One bad apple

These apples are just a few of the hundreds that came from our backyard tree. They look great, don’t they? Of course, some of the apples are obviously bruised, others deformed, but this is the first year we’ve had such a bumper crop of great looking fruit. The two in front are tied together, kind of like a couple in love. (Okay, call me a romantic.) The six of them set so prettily here reminded me of a family. (You’re probably thinking, “she needs to get out more”.) But bear with the metaphor a moment. Some families are bigger, some smaller, and we come in different shapes and sizes. Some of us aren’t so pretty on the outside. Some of us are obviously bruised. But where this lesson hit home to me was when I cut these fine specimens up to make applesauce and looked at them on the inside.

See the bruises? They weren’t obvious on the outside. They were hidden wounds, and some of them were downright ugly at the core. The fruit itself was still usable, once I cut out the bad parts, but silly as it may sound it did teach me something about families and human nature in general.

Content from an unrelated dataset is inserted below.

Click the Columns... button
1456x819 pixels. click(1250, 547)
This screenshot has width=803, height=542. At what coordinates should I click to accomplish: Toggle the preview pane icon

Isn’t it true that we’re all wounded broken people? Every one of us has hidden scars that we don’t show to the world. Whether we focus on the wounds or portray a false shiny skin — deep inside, there are rotten places. Places that we need to allow Jesus to scrape clean so the “fruit” of our lives can still be useful. Because one thing is true of bruised fruit. If it goes too long untouched, it ruins the whole apple, and one bad apple can in turn wreck the whole barrel.